In an article in P and I (29th July) Patricia Edgar, an educator, and Don Edgar, a sociologist, write that “The interim report of The Royal Commission into Aged Care, Quality and Safety titled A Shocking Tale of Neglect pulls no punches … calling [such care] ‘unsafe and uncaring’ ‘cruel and harmful’, ‘poorly managed’, lacking ‘transparency and accountability’ with older people ‘left isolated and powerless’. The Report [also] documents hideous examples of neglect: inadequate management of wounds, poor continence management, malnutrition, assaults by staff, widespread over-medication, patchy palliative care with residents dying in distress.”
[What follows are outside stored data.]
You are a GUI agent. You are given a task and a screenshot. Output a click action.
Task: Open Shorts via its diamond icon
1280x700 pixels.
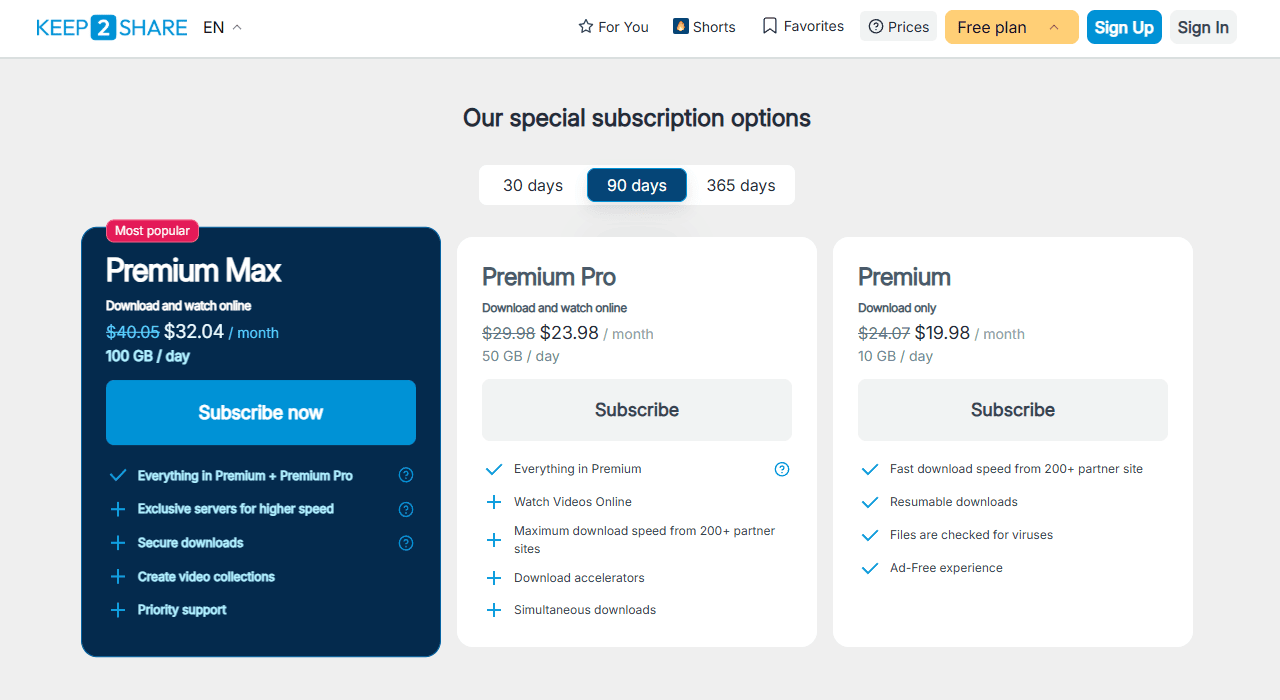(x=680, y=26)
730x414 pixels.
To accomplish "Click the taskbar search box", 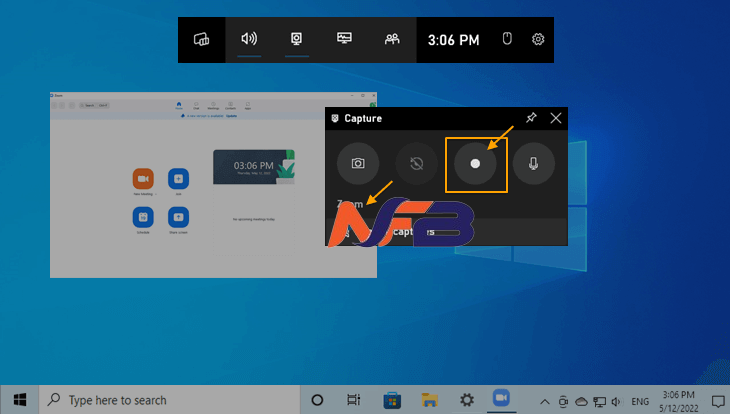I will (170, 400).
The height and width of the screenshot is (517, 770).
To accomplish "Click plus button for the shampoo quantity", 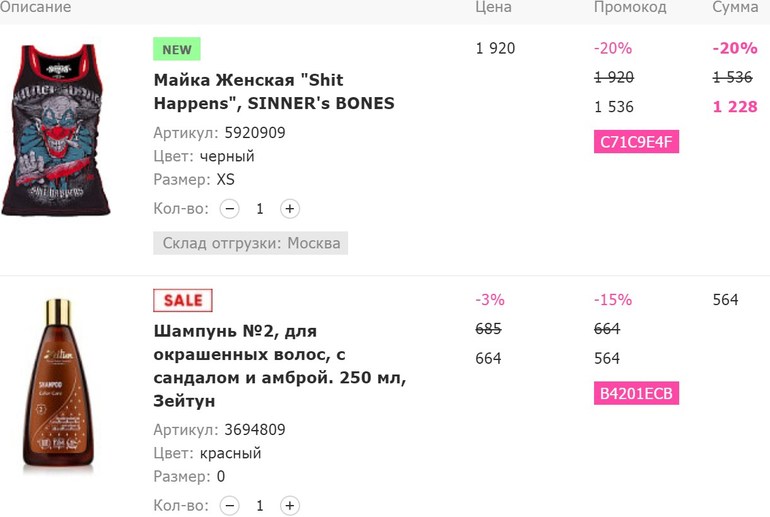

Tactical and strategic responses to aged care
The plight of our aged care arrangements calls for responses at two levels – the tactical, where we deal with current problems such as infection control and staffing expertise and numbers, and the strategic, where we ask questions about how we came to be in such a mess, what societal, political and economic changes we need to make to create the conditions for acceptable citizenship for older people, and what values we need to be resuscitate to justify our claim to be a humane nation.
We are currently concerned – and rightly – to meet the tactical demands for more skilled staff, more training and education in the use of preventive equipment and personal hygiene for staff.
The Royal Commission was presented with evidence that would depress the authors of such previous reports, including that called A Matter of Care concerning the workforce strategy for aged care https://www.health.gov.au/sites/default/files/a-matter-of-care-australia-s-aged-care-workforce-strategy-at-a-glance-the-14-strategic-actions-of-australia-s-aged-care-workforce-strategy_0.pdf. Nothing much has changed as a result.
In 2017, when the federal inquiry into the workforce in aged care was underway and resulting in the report just mentioned, the Australian Medical Association made a comprehensive submission based on the experience of its members with aged care facilities. While the official report makes its recommendations in careful bureaucratese, the AMA submission has a much harder and realistic edge to it. https://ama.com.au/system/tdf/documents/AMA%20submission%20to%20the%20Aged%20Care%20Workforce%20Strategy%20Taskforce.pdf?file=1&type=node&id=48123
Between 2003 and 2016, and probably more so now, personal care attendants (minimally trained) rose from 55% to 72% of this full-time workforce. Registered nurses decreased from 22% to 15%. Other skilled workers have declined proportionately. Nurse practitioners, a great asset in this context (based on overseas experience in systems such as Geisinger Health https://www.geisinger.org/about-geisinger) make up a tiny fraction of the workforce, as do allied health professionals.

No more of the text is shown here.